Cache Size Optimization
For optimal mapping performance, configure the cache sizes so that the Data Integration Service can run the complete transformation in memory.
To configure optimal cache sizes, perform the following tasks:
- 1. Set the tracing level to verbose initialization.
- 2. Run the mapping in auto cache mode.
- 3. Analyze caching performance in the mapping log.
- 4. Configure specific values for the cache sizes.
Step 1. Set the Tracing Level to Verbose Initialization
In the Developer tool, set the tracing level to verbose initialization to enable the Data Integration Service to write transformation statistics to the mapping log. The transformation statistics list the cache sizes required for optimal performance. By default, the tracing level is set to normal.

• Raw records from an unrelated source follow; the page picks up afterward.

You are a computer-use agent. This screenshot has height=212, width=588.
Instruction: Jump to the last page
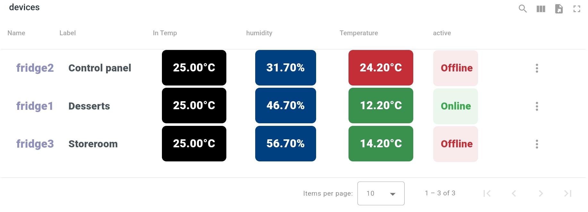(x=567, y=193)
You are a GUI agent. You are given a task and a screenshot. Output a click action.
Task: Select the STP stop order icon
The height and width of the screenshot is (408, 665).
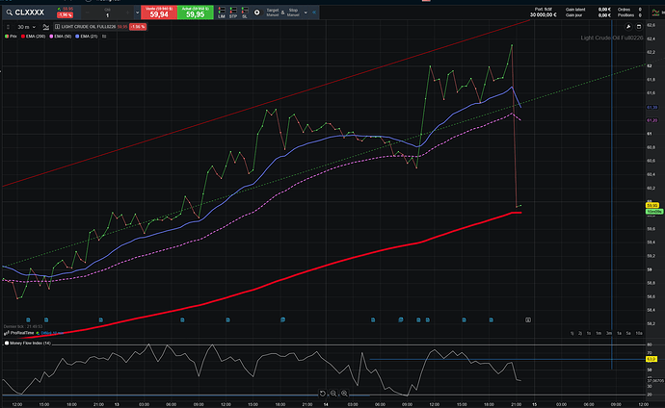[234, 13]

Set the tracing level to verbose initialization in one of the following ways:
- •Modify the advanced properties for each transformation that uses a cache.
- •Modify the default mapping configuration properties if you plan to run the mapping for the first time from the Developer tool. For more information, see the Informatica Developer Tool Guide.
- •Modify the advanced properties for an application that contains the mapping if you plan to run the deployed mapping for the first time from the command line. For more information, see the Informatica Developer Tool Guide.
Step 2. Run the Mapping in Auto Cache Mode
The first time that you run the mapping, use auto cache mode for the transformation cache sizes.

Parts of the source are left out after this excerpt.